### Assigned task
All of the data below must be repeated exactly.

Segment Start: The data

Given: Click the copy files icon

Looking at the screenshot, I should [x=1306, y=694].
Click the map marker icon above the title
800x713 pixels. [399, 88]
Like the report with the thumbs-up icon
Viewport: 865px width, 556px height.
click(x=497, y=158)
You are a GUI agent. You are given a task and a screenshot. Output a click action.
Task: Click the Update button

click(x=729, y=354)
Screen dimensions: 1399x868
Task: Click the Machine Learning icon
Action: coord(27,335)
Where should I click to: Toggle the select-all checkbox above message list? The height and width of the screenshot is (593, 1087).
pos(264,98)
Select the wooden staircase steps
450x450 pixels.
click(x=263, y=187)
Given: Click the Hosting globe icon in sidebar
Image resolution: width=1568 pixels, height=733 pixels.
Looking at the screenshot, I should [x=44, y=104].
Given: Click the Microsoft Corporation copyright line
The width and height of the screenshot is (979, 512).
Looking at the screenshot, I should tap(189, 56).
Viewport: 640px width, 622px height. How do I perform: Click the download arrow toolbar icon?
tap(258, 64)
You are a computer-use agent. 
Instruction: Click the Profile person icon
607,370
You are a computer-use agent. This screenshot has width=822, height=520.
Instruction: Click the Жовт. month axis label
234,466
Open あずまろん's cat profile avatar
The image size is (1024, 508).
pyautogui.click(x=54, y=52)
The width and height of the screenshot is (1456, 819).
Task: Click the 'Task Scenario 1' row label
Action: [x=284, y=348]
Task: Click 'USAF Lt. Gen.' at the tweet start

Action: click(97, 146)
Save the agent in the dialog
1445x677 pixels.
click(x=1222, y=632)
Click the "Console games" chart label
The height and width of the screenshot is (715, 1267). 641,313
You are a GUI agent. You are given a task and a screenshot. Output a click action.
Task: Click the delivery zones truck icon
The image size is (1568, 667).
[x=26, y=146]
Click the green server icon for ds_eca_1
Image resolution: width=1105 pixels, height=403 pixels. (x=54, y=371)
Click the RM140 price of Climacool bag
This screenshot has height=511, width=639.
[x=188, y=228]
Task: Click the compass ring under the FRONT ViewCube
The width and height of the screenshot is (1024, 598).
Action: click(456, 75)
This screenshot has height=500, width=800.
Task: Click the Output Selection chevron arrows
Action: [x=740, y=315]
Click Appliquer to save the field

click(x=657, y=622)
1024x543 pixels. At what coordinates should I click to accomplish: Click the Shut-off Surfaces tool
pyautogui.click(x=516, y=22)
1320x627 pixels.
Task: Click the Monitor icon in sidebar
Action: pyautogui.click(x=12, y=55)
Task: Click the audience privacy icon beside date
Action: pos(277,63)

Segment End: The data

### Solution
Given: Click the copy files icon

Looking at the screenshot, I should [x=1306, y=694].
Click the map marker icon above the title
800x713 pixels. [399, 88]
Like the report with the thumbs-up icon
Viewport: 865px width, 556px height.
click(x=497, y=158)
You are a GUI agent. You are given a task and a screenshot. Output a click action.
Task: Click the Update button

click(x=729, y=354)
Screen dimensions: 1399x868
Task: Click the Machine Learning icon
Action: coord(27,335)
Where should I click to: Toggle the select-all checkbox above message list? The height and width of the screenshot is (593, 1087).
pos(264,98)
Select the wooden staircase steps
450x450 pixels.
click(x=263, y=187)
Given: Click the Hosting globe icon in sidebar
Image resolution: width=1568 pixels, height=733 pixels.
Looking at the screenshot, I should [x=44, y=104].
Given: Click the Microsoft Corporation copyright line
The width and height of the screenshot is (979, 512).
Looking at the screenshot, I should tap(189, 56).
Viewport: 640px width, 622px height. How do I perform: Click the download arrow toolbar icon?
tap(258, 64)
You are a computer-use agent. 
Instruction: Click the Profile person icon
607,370
You are a computer-use agent. This screenshot has width=822, height=520.
Instruction: Click the Жовт. month axis label
234,466
Open あずまろん's cat profile avatar
The image size is (1024, 508).
pyautogui.click(x=54, y=52)
The width and height of the screenshot is (1456, 819).
Task: Click the 'Task Scenario 1' row label
Action: [x=284, y=348]
Task: Click 'USAF Lt. Gen.' at the tweet start

Action: click(97, 146)
Save the agent in the dialog
1445x677 pixels.
click(x=1222, y=632)
Click the "Console games" chart label
The height and width of the screenshot is (715, 1267). 641,313
You are a GUI agent. You are given a task and a screenshot. Output a click action.
Task: Click the delivery zones truck icon
The image size is (1568, 667).
[x=26, y=146]
Click the green server icon for ds_eca_1
Image resolution: width=1105 pixels, height=403 pixels. (x=54, y=371)
Click the RM140 price of Climacool bag
This screenshot has height=511, width=639.
[x=188, y=228]
Task: Click the compass ring under the FRONT ViewCube
The width and height of the screenshot is (1024, 598).
Action: click(456, 75)
This screenshot has height=500, width=800.
Task: Click the Output Selection chevron arrows
Action: [x=740, y=315]
Click Appliquer to save the field

click(x=657, y=622)
1024x543 pixels. At what coordinates should I click to accomplish: Click the Shut-off Surfaces tool
pyautogui.click(x=516, y=22)
1320x627 pixels.
Task: Click the Monitor icon in sidebar
Action: pyautogui.click(x=12, y=55)
Task: Click the audience privacy icon beside date
Action: pos(277,63)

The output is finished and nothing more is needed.